◆ **Objective**:
Put the lines of the material below, from the one containing "You are a GUI" through the end, into a numbered list, skipping any blank lines and leaving out the pictures.

##### Task input

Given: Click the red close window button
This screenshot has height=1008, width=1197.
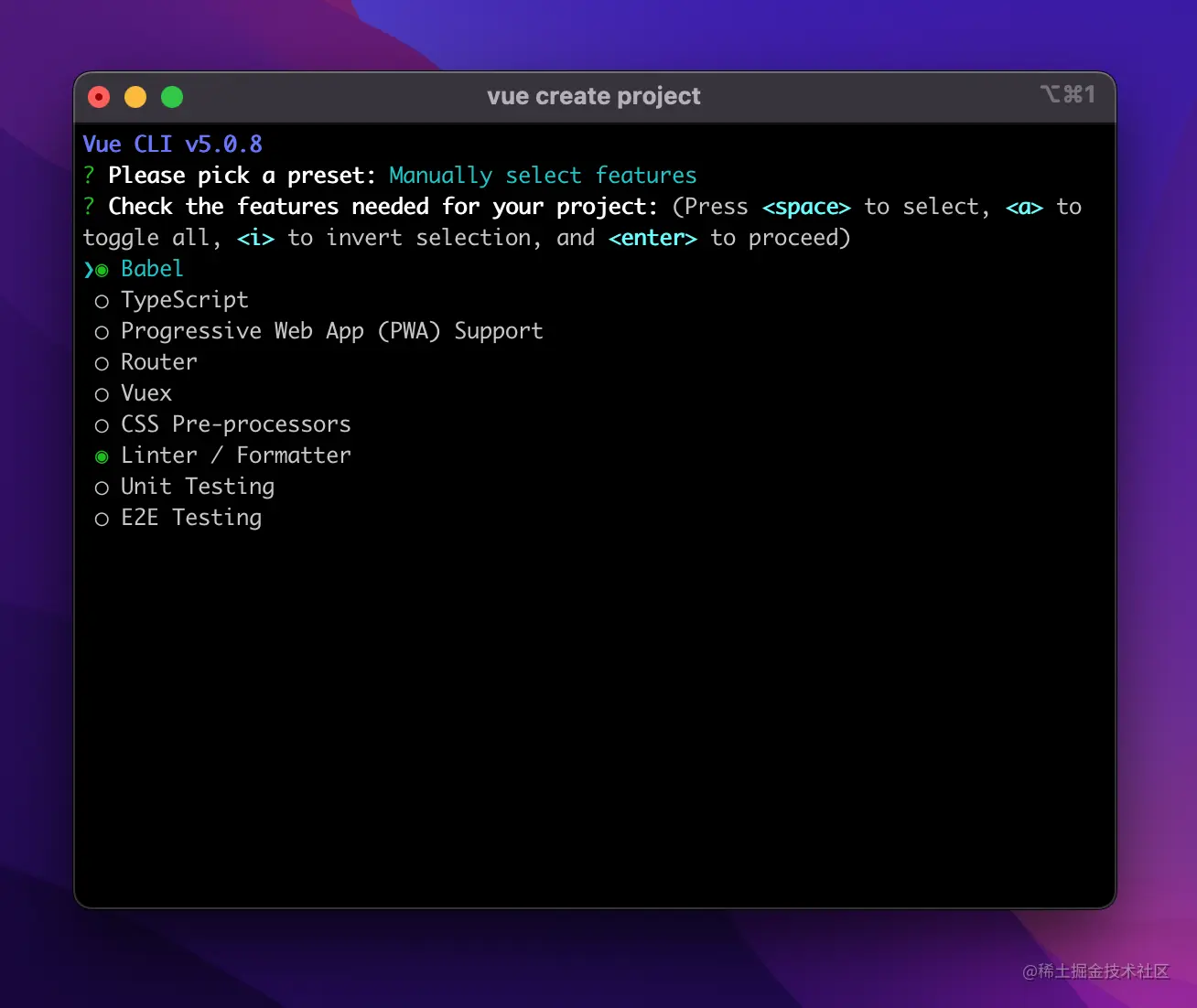Looking at the screenshot, I should 99,97.
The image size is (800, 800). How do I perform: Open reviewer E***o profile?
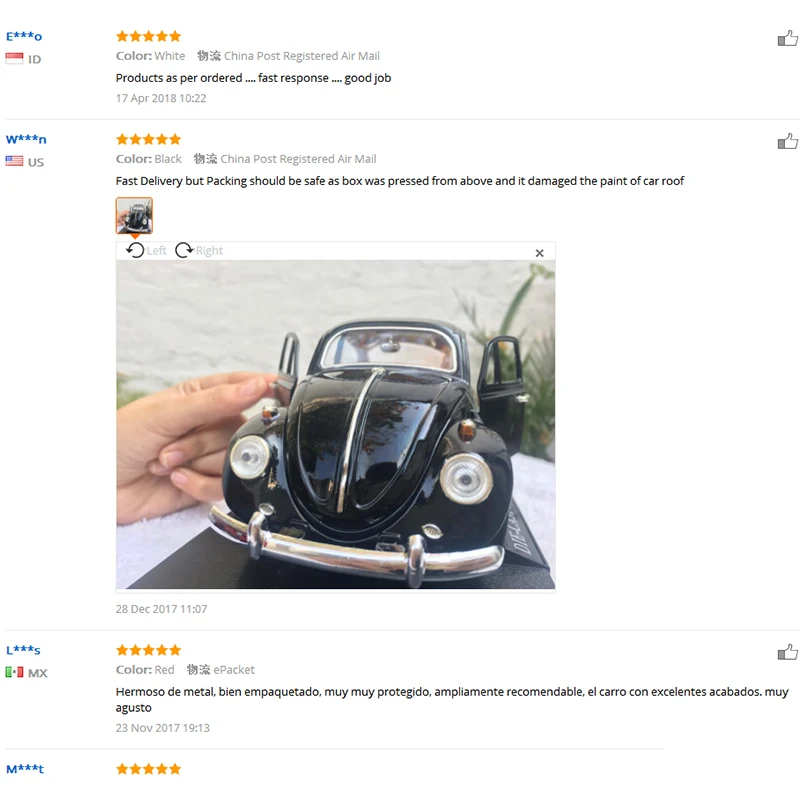click(24, 36)
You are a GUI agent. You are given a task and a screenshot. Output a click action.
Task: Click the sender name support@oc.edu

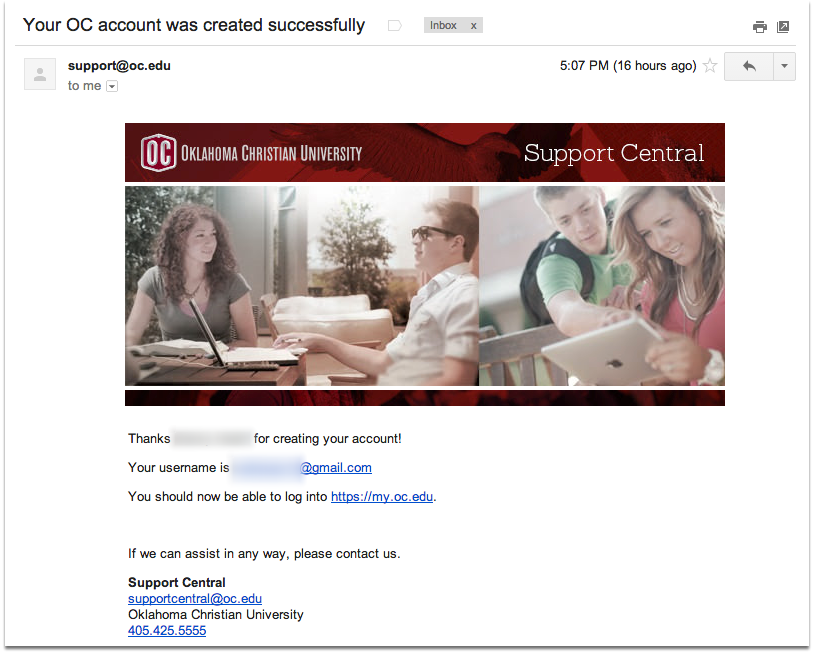119,66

##########

◆ **Reply**:
1. You are a GUI agent. You are given a task and a screenshot. Output a click action.
2. Task: Click the sender name support@oc.edu
3. 119,66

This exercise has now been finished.